Zhifeng Ren, the paper’s lead author and physics professor at the University of Houston, said unlike existing catalysts, the new catalyst is cheap and relatively long-lasting.

“Cost-wise, it is much lower and performance-wise, much better,” he said. “The catalyst also is durable, operating more than 20 hours and 10,000 cycles in testing.”

“Some catalysts are outstanding but are only stable for one or two hours,” Ren added. “That’s no use.”

Currently, most hydrogen gas is produced using a process known as natural gas reforming. But because this method generates greenhouse gas emissions, it offsets some the environmental benefits of using hydrogen as a fuel.

Developing an effective catalyst for water splitting could largely eliminate these greenhouse gases from the equation, as well as lower the cost of the process by using water instead of natural gas as the source of hydrogen.

The researchers’ new catalyst is composed of ferrous metaphosphate and grown on a conductive nickel foam platform.

It targets the oxygen evolution reaction (OER)—one component of the water splitting process—and is made up of relatively low-cost, abundant elements. The Texas-based team says it performs better than current noble metal electrocatalysts, such as a “state-of-the-art” iridium oxide catalyst. In the paper’s abstract they note the new catalyst boosts water oxidation relative to an IrO2 catalyst by a factor of 49.

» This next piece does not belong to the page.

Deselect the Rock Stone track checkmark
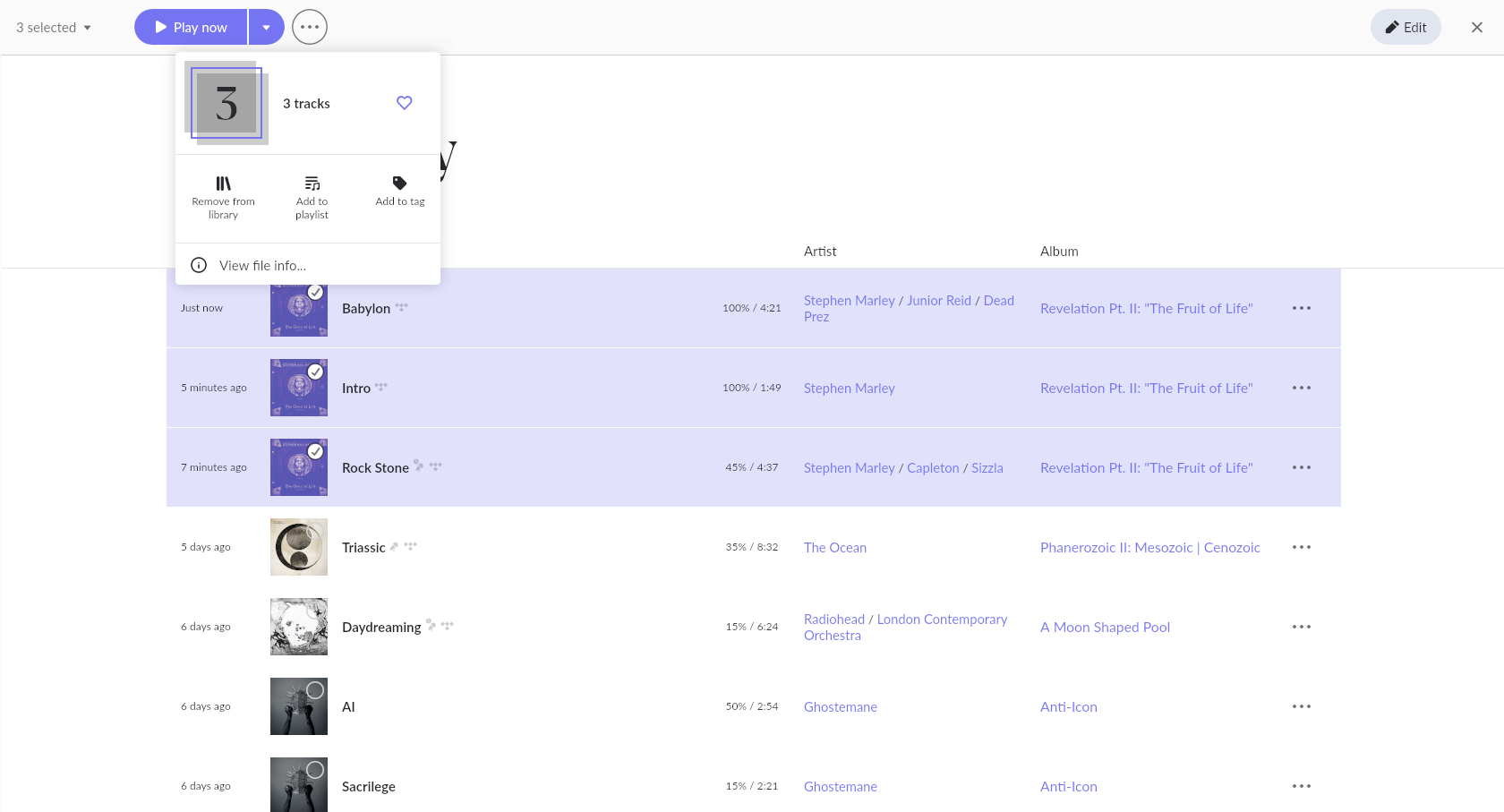The height and width of the screenshot is (812, 1504). tap(315, 451)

“It is one of the most active [oxygen evolution reaction] catalysts reported thus far that satisfies the criteria for large-scale commercialization of water–alkali electrolyzers,” the researchers wrote in the abstract.

Shuo Chen, another of the paper’s authors and an investigator at the Texas Center for Superconductivity, said the discovery may lead to a cheaper way to produce hydrogen through water electrolysis—a breakthrough that could help jump-start the hydrogen economy.

Nevertheless, even if researchers can develop a cost-effective process for splitting water, hydrogen still faces a significant number of challenges, including a lack of infrastructure and the reality that any method to produce hydrogen gas requires more energy than the hydrogen fuel can generate later. For this reason, Hydrogen advocates are looking to use energy from renewable wind and solar projects to produce and store surplus energy using hydrogen gas.